- Assignment
Take the line containing "Given: Click the double-arrow" and every line after it to the end of the material below; reproduce them exactly, without pictures.

- Exercise input
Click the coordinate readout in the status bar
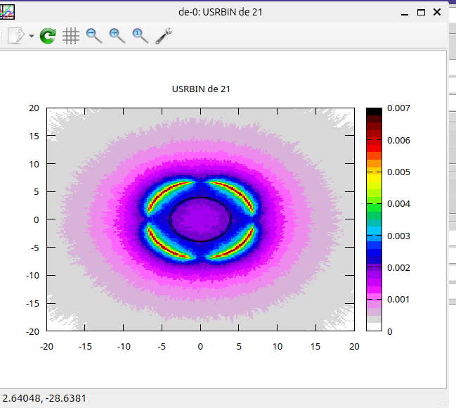This screenshot has height=408, width=456. pos(44,398)
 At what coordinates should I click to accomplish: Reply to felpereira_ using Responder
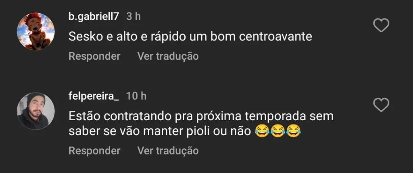94,151
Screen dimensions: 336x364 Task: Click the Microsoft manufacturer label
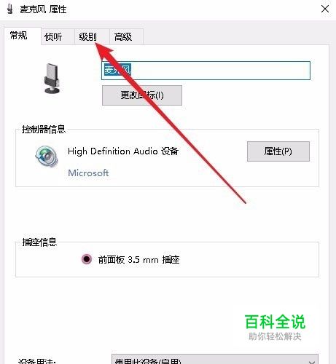tap(88, 173)
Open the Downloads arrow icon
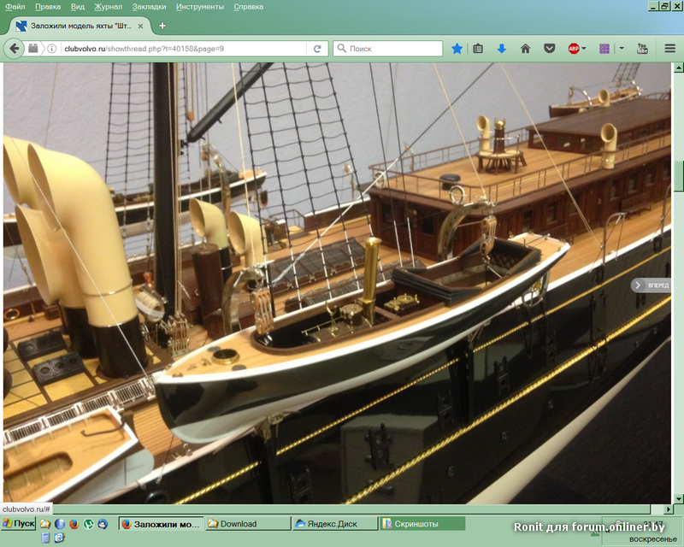 (x=502, y=49)
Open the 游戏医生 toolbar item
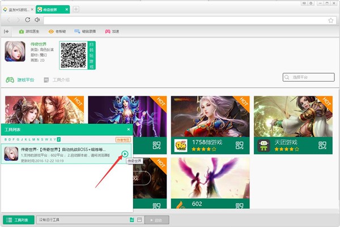 pos(29,32)
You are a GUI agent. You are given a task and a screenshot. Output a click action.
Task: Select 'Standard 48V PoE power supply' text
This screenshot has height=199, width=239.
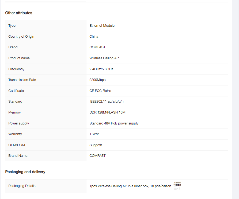click(114, 123)
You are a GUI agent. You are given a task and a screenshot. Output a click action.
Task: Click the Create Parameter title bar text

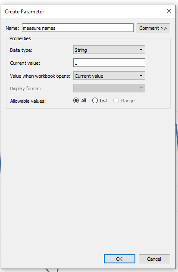pyautogui.click(x=25, y=12)
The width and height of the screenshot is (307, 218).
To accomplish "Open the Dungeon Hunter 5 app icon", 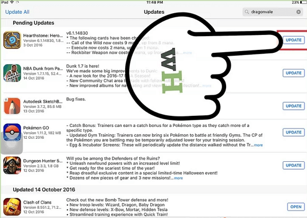I will pyautogui.click(x=12, y=165).
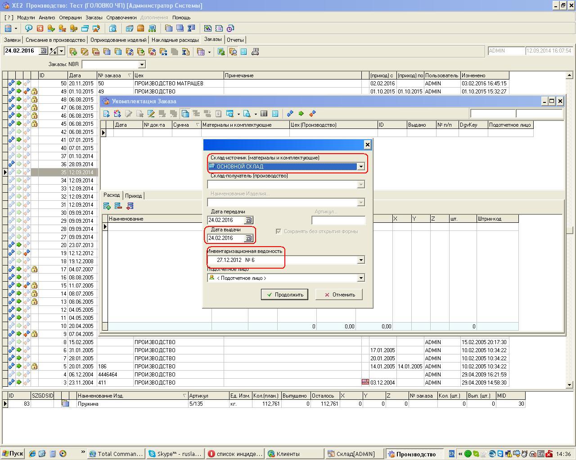Click the Артикул input field

point(338,220)
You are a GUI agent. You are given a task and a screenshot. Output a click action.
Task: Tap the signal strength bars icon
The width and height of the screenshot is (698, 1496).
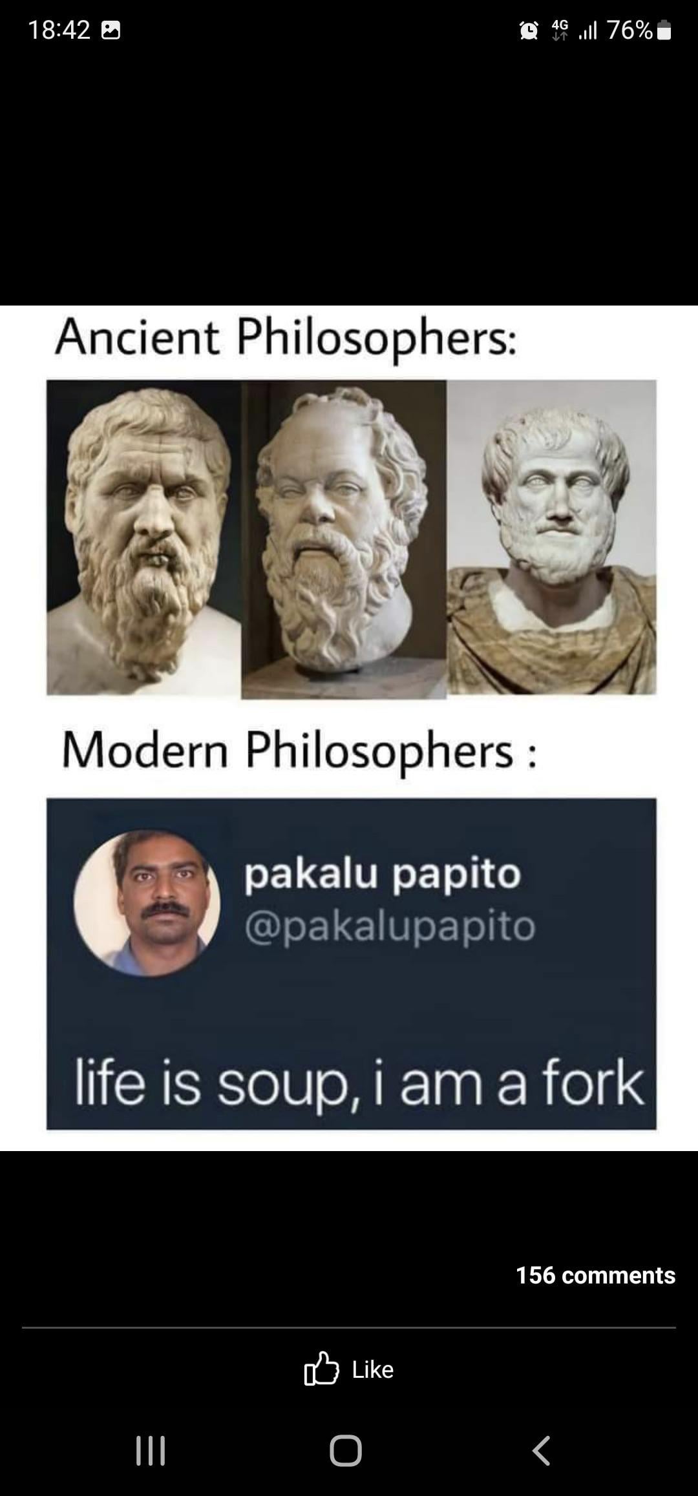(588, 30)
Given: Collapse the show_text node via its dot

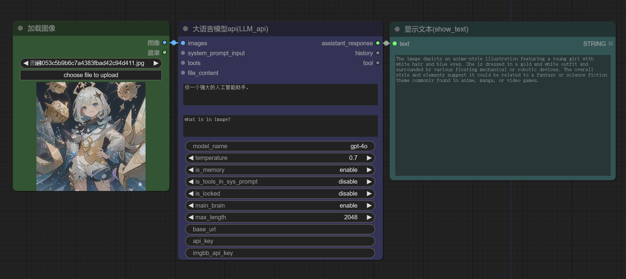Looking at the screenshot, I should coord(397,29).
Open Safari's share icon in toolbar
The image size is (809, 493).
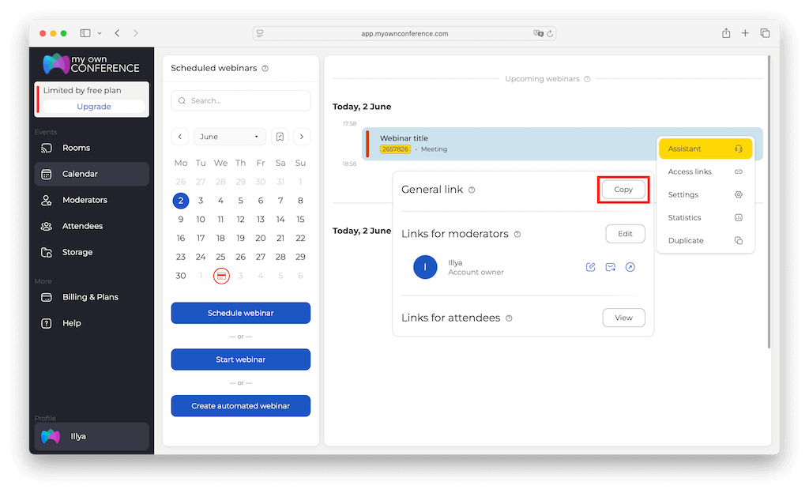tap(725, 33)
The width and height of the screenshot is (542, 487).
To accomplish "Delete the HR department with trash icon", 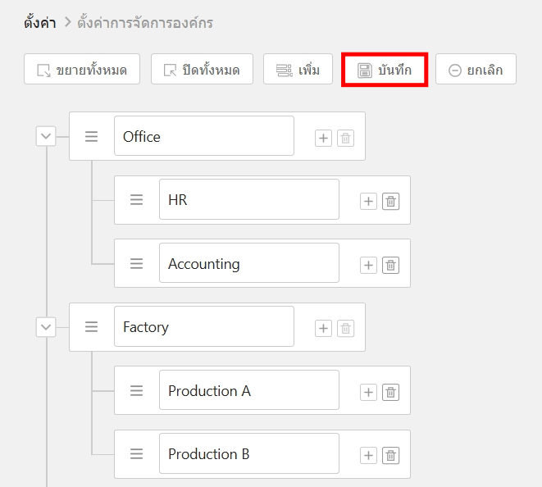I will [x=391, y=201].
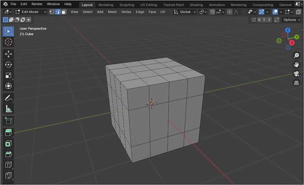The height and width of the screenshot is (185, 304).
Task: Open the Mesh menu
Action: pos(112,12)
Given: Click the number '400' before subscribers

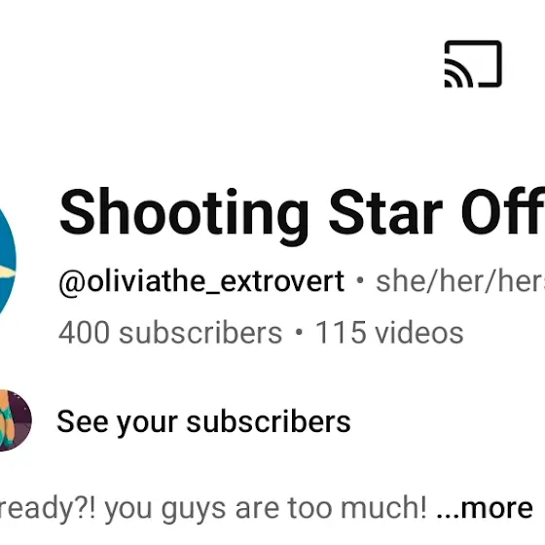Looking at the screenshot, I should 84,333.

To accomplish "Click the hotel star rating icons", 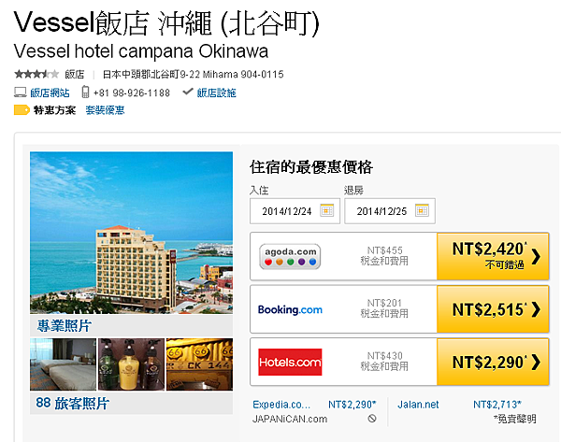I will (x=36, y=74).
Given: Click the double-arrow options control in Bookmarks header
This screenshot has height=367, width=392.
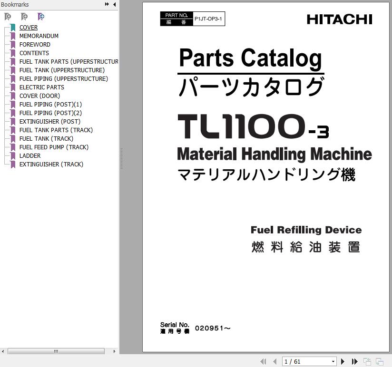Looking at the screenshot, I should pyautogui.click(x=107, y=4).
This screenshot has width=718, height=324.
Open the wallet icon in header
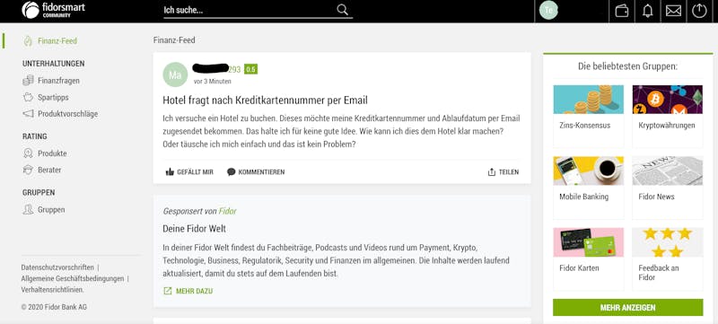tap(622, 11)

- Answer for this exercise
Given: Click the double-arrow options control in Bookmarks header
This screenshot has height=367, width=392.
Looking at the screenshot, I should pyautogui.click(x=107, y=4).
This screenshot has width=718, height=324.
Open the wallet icon in header
tap(622, 11)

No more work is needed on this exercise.